## [PROVIDED DATA]
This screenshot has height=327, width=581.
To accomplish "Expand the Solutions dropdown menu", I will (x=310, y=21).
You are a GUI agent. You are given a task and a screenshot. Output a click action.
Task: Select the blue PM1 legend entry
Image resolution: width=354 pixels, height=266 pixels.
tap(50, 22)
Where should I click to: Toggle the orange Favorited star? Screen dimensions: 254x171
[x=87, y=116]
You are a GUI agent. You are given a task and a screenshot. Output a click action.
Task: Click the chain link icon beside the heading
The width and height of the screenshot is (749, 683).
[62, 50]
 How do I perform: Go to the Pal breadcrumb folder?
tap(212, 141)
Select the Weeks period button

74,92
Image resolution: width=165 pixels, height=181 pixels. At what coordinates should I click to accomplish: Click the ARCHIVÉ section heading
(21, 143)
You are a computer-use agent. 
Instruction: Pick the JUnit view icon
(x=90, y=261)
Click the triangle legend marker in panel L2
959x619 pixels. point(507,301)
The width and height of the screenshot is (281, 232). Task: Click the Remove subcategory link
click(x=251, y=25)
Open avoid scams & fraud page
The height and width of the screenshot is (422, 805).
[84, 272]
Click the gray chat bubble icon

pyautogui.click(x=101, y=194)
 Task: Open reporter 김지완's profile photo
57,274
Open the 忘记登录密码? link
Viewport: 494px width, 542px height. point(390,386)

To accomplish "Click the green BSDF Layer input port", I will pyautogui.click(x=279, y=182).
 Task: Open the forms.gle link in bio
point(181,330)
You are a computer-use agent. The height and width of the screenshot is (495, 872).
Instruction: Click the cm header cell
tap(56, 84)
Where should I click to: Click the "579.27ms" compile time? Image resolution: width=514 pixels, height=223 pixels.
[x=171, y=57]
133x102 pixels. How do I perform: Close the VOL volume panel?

## [EXERCISE]
Please output every record, keeping each line exact.

## [TASK RESULT]
This screenshot has height=327, width=581.
To accomplish "Expand the Solutions dropdown menu", I will (x=310, y=21).
You are a GUI agent. You are given a task and a screenshot. Output a click action.
Task: Select the blue PM1 legend entry
Image resolution: width=354 pixels, height=266 pixels.
tap(50, 22)
Where should I click to: Toggle the orange Favorited star? Screen dimensions: 254x171
[x=87, y=116]
You are a GUI agent. You are given a task and a screenshot. Output a click action.
Task: Click the chain link icon beside the heading
The width and height of the screenshot is (749, 683).
[62, 50]
 How do I perform: Go to the Pal breadcrumb folder?
tap(212, 141)
Select the Weeks period button

74,92
Image resolution: width=165 pixels, height=181 pixels. At what coordinates should I click to accomplish: Click the ARCHIVÉ section heading
(21, 143)
You are a computer-use agent. 
Instruction: Pick the JUnit view icon
(x=90, y=261)
Click the triangle legend marker in panel L2
959x619 pixels. point(507,301)
The width and height of the screenshot is (281, 232). Task: Click the Remove subcategory link
click(x=251, y=25)
Open avoid scams & fraud page
The height and width of the screenshot is (422, 805).
[84, 272]
Click the gray chat bubble icon

pyautogui.click(x=101, y=194)
 Task: Open reporter 김지완's profile photo
57,274
Open the 忘记登录密码? link
Viewport: 494px width, 542px height. point(390,386)

To accomplish "Click the green BSDF Layer input port", I will pyautogui.click(x=279, y=182).
 Task: Open the forms.gle link in bio
point(181,330)
You are a computer-use agent. The height and width of the screenshot is (495, 872).
Instruction: Click the cm header cell
tap(56, 84)
Where should I click to: Click the "579.27ms" compile time? Image resolution: width=514 pixels, height=223 pixels.
[x=171, y=57]
133x102 pixels. How do I perform: Close the VOL volume panel?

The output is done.